Click-target data
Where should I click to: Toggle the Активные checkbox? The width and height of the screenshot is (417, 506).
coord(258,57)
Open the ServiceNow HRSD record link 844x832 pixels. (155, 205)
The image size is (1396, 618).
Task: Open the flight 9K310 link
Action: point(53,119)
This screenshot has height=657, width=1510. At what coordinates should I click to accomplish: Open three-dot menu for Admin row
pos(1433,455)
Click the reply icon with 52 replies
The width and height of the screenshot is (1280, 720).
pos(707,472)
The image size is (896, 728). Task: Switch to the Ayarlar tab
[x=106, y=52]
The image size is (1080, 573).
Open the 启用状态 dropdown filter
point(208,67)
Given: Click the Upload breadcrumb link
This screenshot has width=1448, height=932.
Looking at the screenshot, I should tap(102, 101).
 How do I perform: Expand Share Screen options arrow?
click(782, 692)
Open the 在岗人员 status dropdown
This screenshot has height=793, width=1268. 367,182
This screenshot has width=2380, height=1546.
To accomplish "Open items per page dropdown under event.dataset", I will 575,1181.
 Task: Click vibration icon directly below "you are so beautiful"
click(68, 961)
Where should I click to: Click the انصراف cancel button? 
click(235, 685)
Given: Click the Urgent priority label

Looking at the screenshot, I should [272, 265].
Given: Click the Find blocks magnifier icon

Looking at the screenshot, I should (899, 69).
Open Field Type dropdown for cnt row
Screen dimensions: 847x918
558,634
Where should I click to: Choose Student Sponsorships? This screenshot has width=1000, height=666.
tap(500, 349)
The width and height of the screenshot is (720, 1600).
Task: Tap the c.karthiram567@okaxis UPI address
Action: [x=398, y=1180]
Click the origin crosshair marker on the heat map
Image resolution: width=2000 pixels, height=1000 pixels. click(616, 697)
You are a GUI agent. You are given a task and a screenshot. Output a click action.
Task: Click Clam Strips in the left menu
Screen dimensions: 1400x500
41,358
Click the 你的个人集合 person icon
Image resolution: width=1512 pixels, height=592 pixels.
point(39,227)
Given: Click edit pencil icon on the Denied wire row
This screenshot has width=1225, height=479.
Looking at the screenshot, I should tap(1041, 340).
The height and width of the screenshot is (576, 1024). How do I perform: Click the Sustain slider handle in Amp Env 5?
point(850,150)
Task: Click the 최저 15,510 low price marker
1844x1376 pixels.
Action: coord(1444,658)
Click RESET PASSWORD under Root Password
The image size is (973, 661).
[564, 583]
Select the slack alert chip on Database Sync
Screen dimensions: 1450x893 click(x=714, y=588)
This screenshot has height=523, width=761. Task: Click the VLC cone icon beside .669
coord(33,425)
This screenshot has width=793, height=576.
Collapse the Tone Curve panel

→ SET PROBLEM:
Repeat the rows from the start of the rows up to and including the line with "Action: point(53,119)", substituting "entry" for "record" and changing nothing else.

→ COMPLETED EXERCISE:
Where should I click to: Toggle the Активные checkbox? The width and height of the screenshot is (417, 506).
coord(258,57)
Open the ServiceNow HRSD entry link 844x832 pixels. (155, 205)
The image size is (1396, 618).
Task: Open the flight 9K310 link
Action: point(53,119)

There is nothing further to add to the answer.